Rite Aid Pharmacy Is Closing All Locations In This US State And The Reason Couldn't Be Clearer
Major pharmacy and drugstore chain Rite Aid is set to close all New York state locations by June 2025. The shutdown applies to 178 stores, and will negatively impact thousands of employees, with layoffs scheduled to begin on June 4, 2025.
The store closures announcement comes paired with Rite Aid's latest bankruptcy filing. While Rite Aid has been in existence for more than 60 years, the May 5, 2025 filing is actually Rite Aid's second Chapter 11 bankruptcy protection filing in just two years. Per a press release issued by Rite Aid, the company is attempting to sell the bulk of its assets, and a multitude of parties are already demonstrating "meaningful interest."
The chain has used its voluntary bankruptcy filings, commenced in New Jersey state, to secure $1.94 billion in new financing commitments from its already-established lenders, which will allow the chain's stores to remain fully operational during bankruptcy proceedings — or, in the case of New York state stores, fully operational until June, barring a last-minute sale.
Some factors behind Rite Aid's store closures
It may seem like you can't fill a prescription these days without hearing about a neighborhood pharmacy closing locations or a major healthcare provider declaring bankruptcy. In fact, Rite Aid's official statement on its bankruptcy filing and store closure even makes a point to highlight the hard times hitting healthcare. "We have continued to face financial challenges, intensified by the rapidly evolving retail and healthcare landscapes in which we operate," admits Rite Aid Chief Executive Officer, Matt Schroeder, in the chain's press release.
It is true that shifts in consumer spending, upticks in shoplifting, and increased competition from discount prescription providers like Target and Walmart have all played a part in the decline of the traditional drugstore and pharmacy model. It is also true that prescription reimbursement slowdowns from insurance companies, paired with rising operational costs and drug costs (with some pharmaceutical prices rising due to tariffs), have made stores like Rite Aid less profitable in recent years.
However, Rite Aid entering a second bankruptcy less than a year after it already closed hundreds of stores in order to exit its previous bankruptcy can't be chalked up to changing consumer habits entirely. The fact that Rite Aid is facing mass layoffs and asset liquidation speaks to deeper problems within the company.

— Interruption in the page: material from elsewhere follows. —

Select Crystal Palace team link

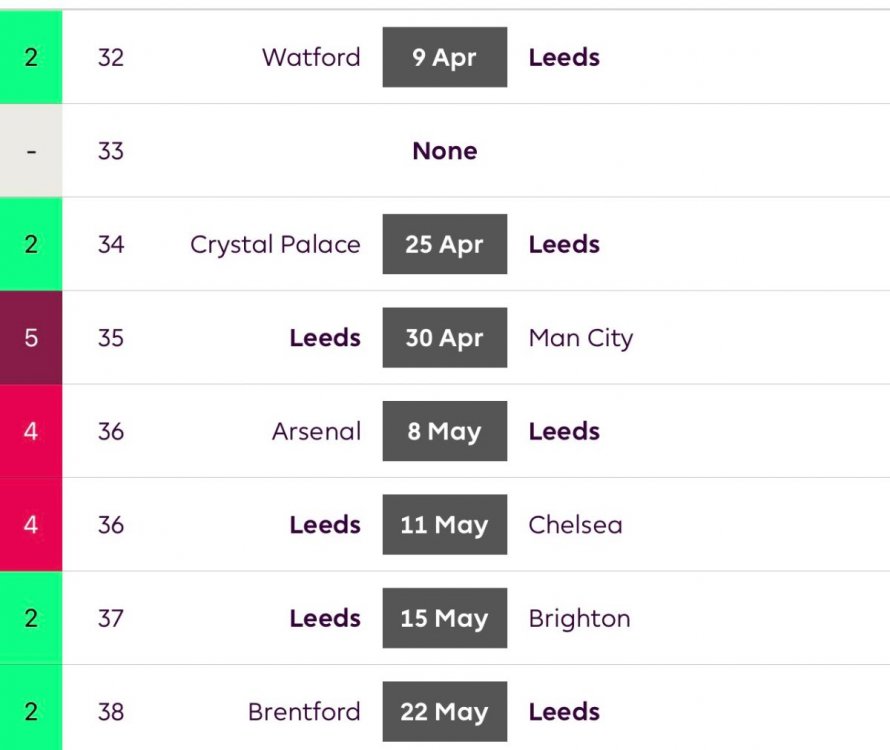pos(275,244)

While the leadership and brand may continue to dodge these problems unscathed, workers and consumers will ultimately suffer.

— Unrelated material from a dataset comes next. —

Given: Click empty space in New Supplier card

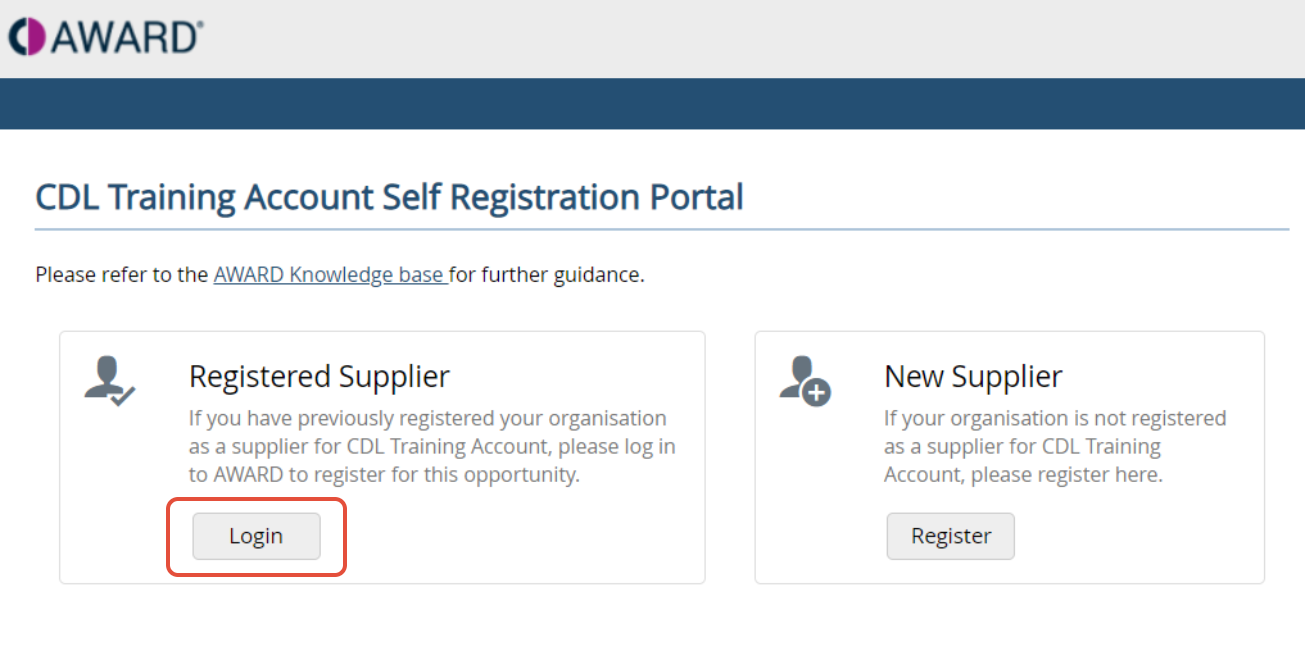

How the opioid crisis played a role
Rite Aid's first and now second bankruptcies, plus the hundreds of store closures and thousands of layoffs that hang in the balance, have significant roots in Rite Aid's role in the opioid crisis. In July 2024, the United States Justice Department announced, via an Office of Public Affairs press release, that Rite Aid had agreed to pay a civil settlement for profiting from the sale of falsely prescribed opioids. In the release, Drug Enforcement Administration (DEA) Administrator, Anne Milgram, said that "Rite Aid contributed to this crisis by ignoring obvious red flags and dispensing hundreds of thousands of unnecessary opioids." Private lawsuits were also levied against Rite Aid for these crimes, and the chain has clearly continued to suffer under the debt burden incurred through settlements and legal proceedings.
Rite Aid also suffers from its own over-expansion, and history of internal misdeeds. Much like its primary competitor, Walgreens, Rite Aid spent billions on its own rapid growth throughout the late 1980s and into the early 2000s. All of that acquisition, however, was not without scandal — with Rite Aid C-suite leaders being convicted of accounting fraud charges in 2003.